(Dataset)

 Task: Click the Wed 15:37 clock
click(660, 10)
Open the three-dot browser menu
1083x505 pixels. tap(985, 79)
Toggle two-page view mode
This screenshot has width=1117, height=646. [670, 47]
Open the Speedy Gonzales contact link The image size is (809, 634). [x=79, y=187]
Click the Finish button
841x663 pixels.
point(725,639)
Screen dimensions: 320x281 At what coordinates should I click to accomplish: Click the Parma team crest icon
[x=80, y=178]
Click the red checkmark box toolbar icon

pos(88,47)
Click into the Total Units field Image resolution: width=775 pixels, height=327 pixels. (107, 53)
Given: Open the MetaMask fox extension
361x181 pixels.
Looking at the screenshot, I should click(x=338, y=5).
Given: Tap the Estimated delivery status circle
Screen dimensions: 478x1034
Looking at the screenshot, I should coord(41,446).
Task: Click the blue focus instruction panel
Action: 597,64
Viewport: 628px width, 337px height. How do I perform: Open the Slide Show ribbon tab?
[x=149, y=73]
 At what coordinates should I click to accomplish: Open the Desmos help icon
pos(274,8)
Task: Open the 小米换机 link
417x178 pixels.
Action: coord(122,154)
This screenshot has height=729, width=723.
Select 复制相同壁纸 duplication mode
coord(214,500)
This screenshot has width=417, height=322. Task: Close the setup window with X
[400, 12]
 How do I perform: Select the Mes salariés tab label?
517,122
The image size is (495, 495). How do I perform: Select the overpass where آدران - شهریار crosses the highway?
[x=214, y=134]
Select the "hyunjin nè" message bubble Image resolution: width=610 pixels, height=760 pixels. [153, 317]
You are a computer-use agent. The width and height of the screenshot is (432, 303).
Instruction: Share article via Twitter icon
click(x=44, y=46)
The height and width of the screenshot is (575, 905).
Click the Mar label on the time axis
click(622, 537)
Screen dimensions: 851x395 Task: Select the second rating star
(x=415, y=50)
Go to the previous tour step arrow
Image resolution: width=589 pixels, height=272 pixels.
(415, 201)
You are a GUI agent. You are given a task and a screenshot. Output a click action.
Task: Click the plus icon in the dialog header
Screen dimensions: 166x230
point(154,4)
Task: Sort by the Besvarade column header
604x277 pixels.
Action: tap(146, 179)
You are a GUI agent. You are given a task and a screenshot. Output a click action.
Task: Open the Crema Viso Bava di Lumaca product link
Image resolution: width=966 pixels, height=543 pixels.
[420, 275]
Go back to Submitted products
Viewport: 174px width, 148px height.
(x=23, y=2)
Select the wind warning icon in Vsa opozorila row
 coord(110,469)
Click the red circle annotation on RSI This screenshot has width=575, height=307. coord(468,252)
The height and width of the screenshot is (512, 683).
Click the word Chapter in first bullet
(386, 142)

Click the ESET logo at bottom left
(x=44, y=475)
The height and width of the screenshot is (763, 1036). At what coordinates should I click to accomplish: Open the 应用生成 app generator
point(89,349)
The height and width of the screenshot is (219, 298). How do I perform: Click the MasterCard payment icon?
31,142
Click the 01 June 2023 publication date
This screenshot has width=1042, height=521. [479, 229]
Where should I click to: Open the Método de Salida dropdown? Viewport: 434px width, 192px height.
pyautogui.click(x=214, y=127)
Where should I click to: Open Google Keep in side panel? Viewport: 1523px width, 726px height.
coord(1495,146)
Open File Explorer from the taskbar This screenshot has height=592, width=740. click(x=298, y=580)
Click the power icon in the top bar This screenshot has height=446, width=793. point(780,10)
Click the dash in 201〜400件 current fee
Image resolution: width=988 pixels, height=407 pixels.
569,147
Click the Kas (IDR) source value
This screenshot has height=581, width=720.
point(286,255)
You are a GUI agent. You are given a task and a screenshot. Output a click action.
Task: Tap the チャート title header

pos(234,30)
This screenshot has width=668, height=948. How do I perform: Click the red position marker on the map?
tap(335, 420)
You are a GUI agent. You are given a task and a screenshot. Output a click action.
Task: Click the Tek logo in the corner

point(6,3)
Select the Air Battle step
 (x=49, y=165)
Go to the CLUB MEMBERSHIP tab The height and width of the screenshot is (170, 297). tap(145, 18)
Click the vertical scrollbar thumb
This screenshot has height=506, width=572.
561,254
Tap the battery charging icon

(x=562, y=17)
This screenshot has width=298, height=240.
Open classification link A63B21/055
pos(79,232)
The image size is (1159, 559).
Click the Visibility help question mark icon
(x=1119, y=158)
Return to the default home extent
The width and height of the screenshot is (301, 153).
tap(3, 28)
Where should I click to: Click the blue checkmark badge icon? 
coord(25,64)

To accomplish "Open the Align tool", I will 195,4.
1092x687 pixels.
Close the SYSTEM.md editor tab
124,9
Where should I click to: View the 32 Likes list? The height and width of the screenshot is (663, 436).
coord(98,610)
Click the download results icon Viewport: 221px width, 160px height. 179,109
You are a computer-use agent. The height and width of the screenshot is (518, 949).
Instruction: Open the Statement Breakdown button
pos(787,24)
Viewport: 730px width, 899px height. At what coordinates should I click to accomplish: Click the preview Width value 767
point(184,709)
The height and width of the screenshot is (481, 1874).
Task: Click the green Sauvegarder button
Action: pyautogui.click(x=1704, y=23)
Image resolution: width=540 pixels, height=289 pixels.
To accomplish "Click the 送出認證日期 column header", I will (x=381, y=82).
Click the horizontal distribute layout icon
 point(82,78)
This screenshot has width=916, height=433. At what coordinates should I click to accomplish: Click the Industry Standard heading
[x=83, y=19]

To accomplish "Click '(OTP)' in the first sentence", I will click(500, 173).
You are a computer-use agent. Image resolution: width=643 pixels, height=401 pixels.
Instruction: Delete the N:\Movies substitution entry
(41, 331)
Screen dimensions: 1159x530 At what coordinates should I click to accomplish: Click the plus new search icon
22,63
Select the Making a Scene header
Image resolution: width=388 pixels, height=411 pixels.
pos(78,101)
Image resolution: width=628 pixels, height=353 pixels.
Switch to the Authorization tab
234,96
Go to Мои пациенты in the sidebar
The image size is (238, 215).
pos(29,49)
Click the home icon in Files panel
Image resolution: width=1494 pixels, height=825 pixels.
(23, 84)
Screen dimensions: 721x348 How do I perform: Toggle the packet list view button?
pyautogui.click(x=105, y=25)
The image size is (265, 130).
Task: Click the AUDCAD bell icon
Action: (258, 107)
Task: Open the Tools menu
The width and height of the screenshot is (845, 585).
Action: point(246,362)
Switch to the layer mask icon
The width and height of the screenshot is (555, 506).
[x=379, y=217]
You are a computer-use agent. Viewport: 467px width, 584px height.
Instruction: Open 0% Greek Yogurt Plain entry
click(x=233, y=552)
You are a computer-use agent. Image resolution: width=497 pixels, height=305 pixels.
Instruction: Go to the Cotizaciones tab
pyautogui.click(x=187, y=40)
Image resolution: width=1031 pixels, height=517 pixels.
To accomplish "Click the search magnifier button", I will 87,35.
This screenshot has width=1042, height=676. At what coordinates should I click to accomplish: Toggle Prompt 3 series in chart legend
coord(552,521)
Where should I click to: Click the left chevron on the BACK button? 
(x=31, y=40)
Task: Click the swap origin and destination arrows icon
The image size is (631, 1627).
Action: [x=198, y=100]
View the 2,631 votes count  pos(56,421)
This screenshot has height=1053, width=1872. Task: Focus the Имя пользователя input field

(End Dataset)

## The problem
Set down each line of the material above again, exactly.

## Exercise result
 Task: Click the Wed 15:37 clock
click(660, 10)
Open the three-dot browser menu
1083x505 pixels. tap(985, 79)
Toggle two-page view mode
This screenshot has width=1117, height=646. [670, 47]
Open the Speedy Gonzales contact link The image size is (809, 634). [x=79, y=187]
Click the Finish button
841x663 pixels.
point(725,639)
Screen dimensions: 320x281 At what coordinates should I click to accomplish: Click the Parma team crest icon
[x=80, y=178]
Click the red checkmark box toolbar icon

pos(88,47)
Click into the Total Units field Image resolution: width=775 pixels, height=327 pixels. (107, 53)
Given: Open the MetaMask fox extension
361x181 pixels.
Looking at the screenshot, I should click(x=338, y=5).
Given: Tap the Estimated delivery status circle
Screen dimensions: 478x1034
Looking at the screenshot, I should coord(41,446).
Task: Click the blue focus instruction panel
Action: 597,64
Viewport: 628px width, 337px height. How do I perform: Open the Slide Show ribbon tab?
[x=149, y=73]
 At what coordinates should I click to accomplish: Open the Desmos help icon
pos(274,8)
Task: Open the 小米换机 link
417x178 pixels.
Action: coord(122,154)
This screenshot has height=729, width=723.
Select 复制相同壁纸 duplication mode
coord(214,500)
This screenshot has width=417, height=322. Task: Close the setup window with X
[400, 12]
 How do I perform: Select the Mes salariés tab label?
517,122
The image size is (495, 495). How do I perform: Select the overpass where آدران - شهریار crosses the highway?
[x=214, y=134]
Select the "hyunjin nè" message bubble Image resolution: width=610 pixels, height=760 pixels. [153, 317]
You are a computer-use agent. The width and height of the screenshot is (432, 303).
Instruction: Share article via Twitter icon
click(x=44, y=46)
The height and width of the screenshot is (575, 905).
Click the Mar label on the time axis
click(622, 537)
Screen dimensions: 851x395 Task: Select the second rating star
(x=415, y=50)
Go to the previous tour step arrow
Image resolution: width=589 pixels, height=272 pixels.
(415, 201)
You are a GUI agent. You are given a task and a screenshot. Output a click action.
Task: Click the plus icon in the dialog header
Screen dimensions: 166x230
point(154,4)
Task: Sort by the Besvarade column header
604x277 pixels.
Action: tap(146, 179)
You are a GUI agent. You are given a task and a screenshot. Output a click action.
Task: Open the Crema Viso Bava di Lumaca product link
Image resolution: width=966 pixels, height=543 pixels.
[420, 275]
Go back to Submitted products
Viewport: 174px width, 148px height.
(x=23, y=2)
Select the wind warning icon in Vsa opozorila row
 coord(110,469)
Click the red circle annotation on RSI This screenshot has width=575, height=307. coord(468,252)
The height and width of the screenshot is (512, 683).
Click the word Chapter in first bullet
(386, 142)

Click the ESET logo at bottom left
(x=44, y=475)
The height and width of the screenshot is (763, 1036). At what coordinates should I click to accomplish: Open the 应用生成 app generator
point(89,349)
The height and width of the screenshot is (219, 298). How do I perform: Click the MasterCard payment icon?
31,142
Click the 01 June 2023 publication date
This screenshot has width=1042, height=521. [479, 229]
Where should I click to: Open the Método de Salida dropdown? Viewport: 434px width, 192px height.
pyautogui.click(x=214, y=127)
Where should I click to: Open Google Keep in side panel? Viewport: 1523px width, 726px height.
coord(1495,146)
Open File Explorer from the taskbar This screenshot has height=592, width=740. click(x=298, y=580)
Click the power icon in the top bar This screenshot has height=446, width=793. point(780,10)
Click the dash in 201〜400件 current fee
Image resolution: width=988 pixels, height=407 pixels.
569,147
Click the Kas (IDR) source value
This screenshot has height=581, width=720.
point(286,255)
You are a GUI agent. You are given a task and a screenshot. Output a click action.
Task: Tap the チャート title header

pos(234,30)
This screenshot has width=668, height=948. How do I perform: Click the red position marker on the map?
tap(335, 420)
You are a GUI agent. You are given a task and a screenshot. Output a click action.
Task: Click the Tek logo in the corner

point(6,3)
Select the Air Battle step
 (x=49, y=165)
Go to the CLUB MEMBERSHIP tab The height and width of the screenshot is (170, 297). tap(145, 18)
Click the vertical scrollbar thumb
This screenshot has height=506, width=572.
561,254
Tap the battery charging icon

(x=562, y=17)
This screenshot has width=298, height=240.
Open classification link A63B21/055
pos(79,232)
The image size is (1159, 559).
Click the Visibility help question mark icon
(x=1119, y=158)
Return to the default home extent
The width and height of the screenshot is (301, 153).
tap(3, 28)
Where should I click to: Click the blue checkmark badge icon? 
coord(25,64)

To accomplish "Open the Align tool", I will 195,4.
1092x687 pixels.
Close the SYSTEM.md editor tab
124,9
Where should I click to: View the 32 Likes list? The height and width of the screenshot is (663, 436).
coord(98,610)
Click the download results icon Viewport: 221px width, 160px height. 179,109
You are a computer-use agent. The height and width of the screenshot is (518, 949).
Instruction: Open the Statement Breakdown button
pos(787,24)
Viewport: 730px width, 899px height. At what coordinates should I click to accomplish: Click the preview Width value 767
point(184,709)
The height and width of the screenshot is (481, 1874).
Task: Click the green Sauvegarder button
Action: pyautogui.click(x=1704, y=23)
Image resolution: width=540 pixels, height=289 pixels.
To accomplish "Click the 送出認證日期 column header", I will (x=381, y=82).
Click the horizontal distribute layout icon
 point(82,78)
This screenshot has width=916, height=433. At what coordinates should I click to accomplish: Click the Industry Standard heading
[x=83, y=19]

To accomplish "Click '(OTP)' in the first sentence", I will click(500, 173).
You are a computer-use agent. Image resolution: width=643 pixels, height=401 pixels.
Instruction: Delete the N:\Movies substitution entry
(41, 331)
Screen dimensions: 1159x530 At what coordinates should I click to accomplish: Click the plus new search icon
22,63
Select the Making a Scene header
Image resolution: width=388 pixels, height=411 pixels.
pos(78,101)
Image resolution: width=628 pixels, height=353 pixels.
Switch to the Authorization tab
234,96
Go to Мои пациенты in the sidebar
The image size is (238, 215).
pos(29,49)
Click the home icon in Files panel
Image resolution: width=1494 pixels, height=825 pixels.
(23, 84)
Screen dimensions: 721x348 How do I perform: Toggle the packet list view button?
pyautogui.click(x=105, y=25)
The image size is (265, 130).
Task: Click the AUDCAD bell icon
Action: (258, 107)
Task: Open the Tools menu
The width and height of the screenshot is (845, 585).
Action: point(246,362)
Switch to the layer mask icon
The width and height of the screenshot is (555, 506).
[x=379, y=217]
You are a computer-use agent. Viewport: 467px width, 584px height.
Instruction: Open 0% Greek Yogurt Plain entry
click(x=233, y=552)
You are a computer-use agent. Image resolution: width=497 pixels, height=305 pixels.
Instruction: Go to the Cotizaciones tab
pyautogui.click(x=187, y=40)
Image resolution: width=1031 pixels, height=517 pixels.
To accomplish "Click the search magnifier button", I will 87,35.
This screenshot has width=1042, height=676. At what coordinates should I click to accomplish: Toggle Prompt 3 series in chart legend
coord(552,521)
Where should I click to: Click the left chevron on the BACK button? 
(x=31, y=40)
Task: Click the swap origin and destination arrows icon
The image size is (631, 1627).
Action: [x=198, y=100]
View the 2,631 votes count  pos(56,421)
This screenshot has height=1053, width=1872. Task: Focus the Имя пользователя input field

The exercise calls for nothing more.